0

I am extracting a large number of files (~850,000) and loading them into a postgres database with sqlalchemy. I am able to load the files into the database just fine without using multiprocessing but it will take more than a day to load and I would like it to load faster.

I created a process pool with the following code:

def load_submissions(submissions_path:str, db_url:str) -> None:
    submissions = {}
    for file in os.listdir(submissions_path):

        file_path = os.path.abspath(os.path.join(submissions_path, file))
        file = os.path.basename(file)
        cik = numbers_from_filename(file)
        # only take the left ten digits of the cik
        cik = cik[:10] if cik else None
        
        if cik:
            if cik in submissions:
                submissions[cik].append(file_path)
            else:
                submissions[cik] = [file_path]
        else:
            log.info(f'Could not find a CIK in the filename: {file_path}')
    log.debug(f'Submissions loaded')

    tasks = [(files, db_url) for files in submissions.values()]
    log.debug(f'Creating pool with {multiprocessing.cpu_count()} processes')
    try:
        num_processes = min(len(submissions), multiprocessing.cpu_count())
        with multiprocessing.get_context("spawn").Pool(processes=num_processes) as pool:
            log.debug(f'Loading submissions with multiprocessing.Pool()')
            pool.starmap(load_submission, tasks)

    except Exception as e:
        log.exception(e)

This calls the function load_submission which also uses the init function to create the database engine. Both shown here:

def init(db_url: str) -> sqlalchemy.engine.Engine:
    engine = create_engine(db_url, poolclass=sqlalchemy.pool.QueuePool)
    # check to see if the tables exists, if not create them
    if not inspect(engine).has_table(engine, 'Company'):
        Base.metadata.tables['Company'].create(engine)
    if not inspect(engine).has_table(engine, 'FormerName'):
        Base.metadata.tables['FormerName'].create(engine)
    if not inspect(engine).has_table(engine, 'Address'):
        Base.metadata.tables['Address'].create(engine)
    if not inspect(engine).has_table(engine, 'Ticker'):
        Base.metadata.tables['Ticker'].create(engine)
    if not inspect(engine).has_table(engine, 'ExchangeCompany'):
        Base.metadata.tables['ExchangeCompany'].create(engine)
    if not inspect(engine).has_table(engine, 'Filing'):
        Base.metadata.tables['Filing'].create(engine)
    return engine

def load_submission(submission_files: list[str], db_url: str) -> None:

    submission = extract_submission(submission_files)

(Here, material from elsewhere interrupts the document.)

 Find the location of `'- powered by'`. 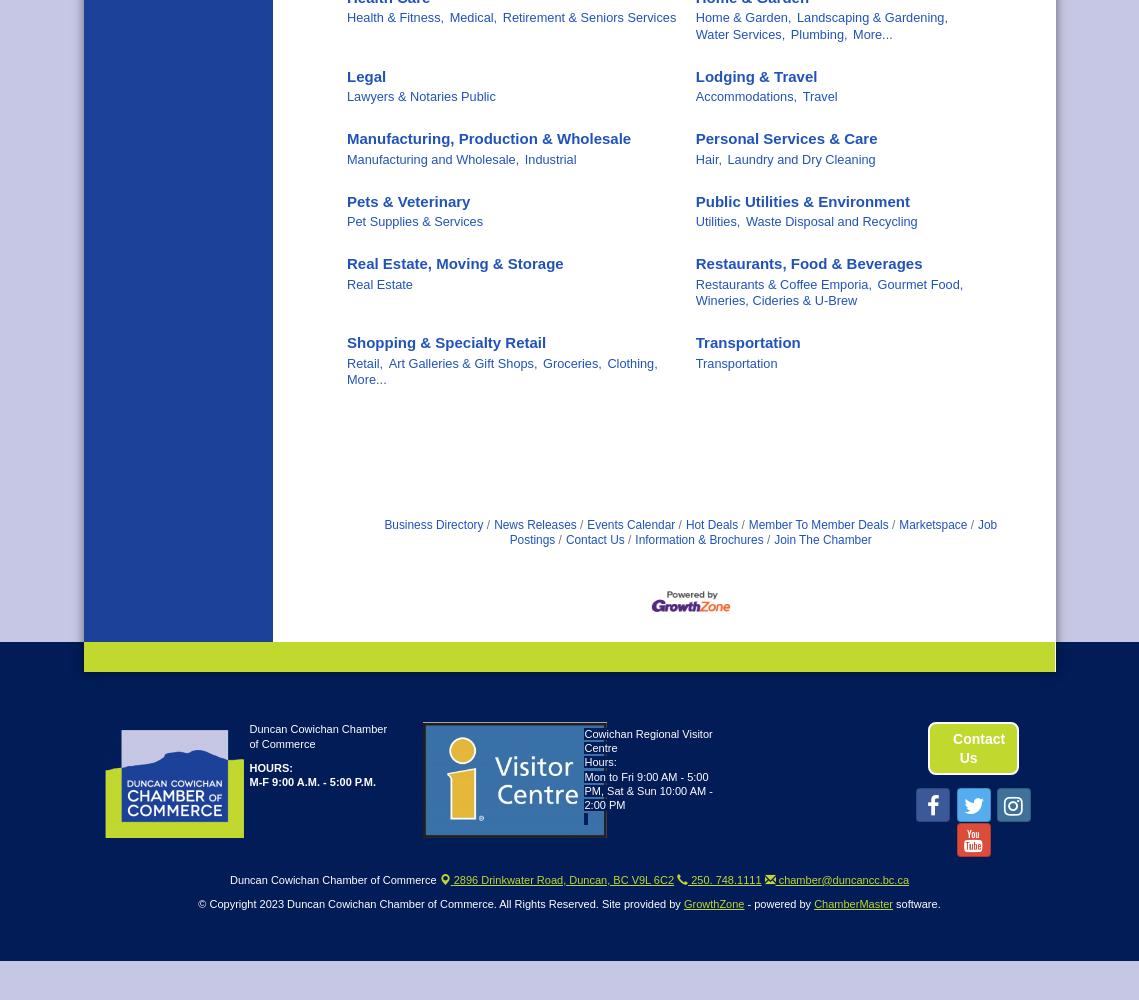

'- powered by' is located at coordinates (778, 904).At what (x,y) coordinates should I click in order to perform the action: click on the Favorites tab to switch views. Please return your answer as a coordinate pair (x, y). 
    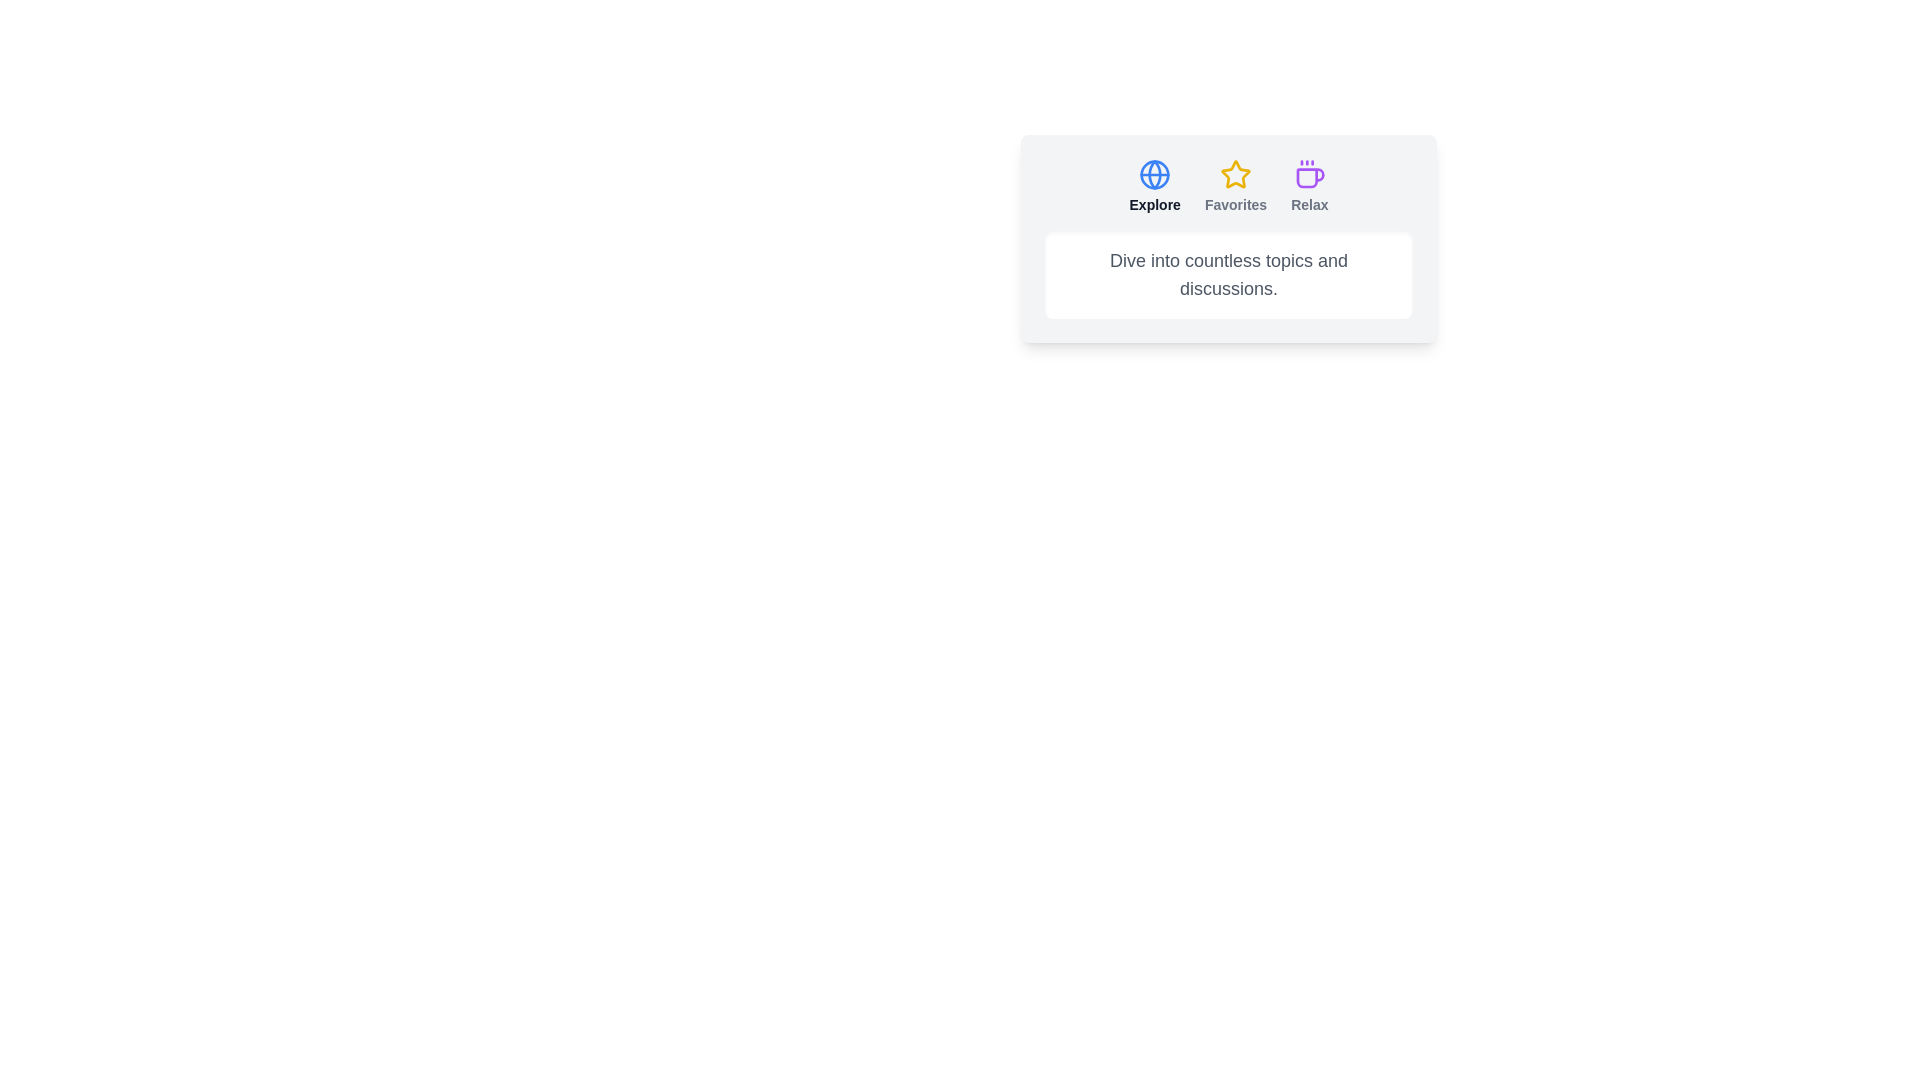
    Looking at the image, I should click on (1235, 186).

    c = submission.get('cik')
    if not c:
        raise KeyError(f'No CIK found in submission')
    c = c.zfill(10)  

    log.debug(f'Process {os.getpid()} is loading submission for CIK: {c}')
    
    engine = db.init(db_url)

    log.debug(f'Engine initialized for CIK: {c}')

    with db.session(engine) as session:        
        log.debug(f'Session opened for CIK: {c}')

        company = db.Company(
            cik = c,
            name = submission.get('name'),
            sic = submission.get('sic'),
            entityType = submission.get('entityType'),
            insiderTransactionForOwnerExists = submission.get('insiderTransactionForOwnerExists'),
            insiderTransactionForIssuerExists = submission.get('insiderTransactionForIssuerExists'),
            ein = submission.get('ein'),
            description = submission.get('description'),
            website = submission.get('website'),
            investorWebsite = submission.get('investorWebsite'),
            category = submission.get('category'),
            fiscalYearEnd = submission.get('fiscalYearEnd'),
            stateOfIncorporation = submission.get('stateOfIncorporation'),
            phone = submission.get('phone'),
            flags = submission.get('flags')
        )
        session.merge(company)
        session.commit()
        log.debug(f'Company added to database: {c}')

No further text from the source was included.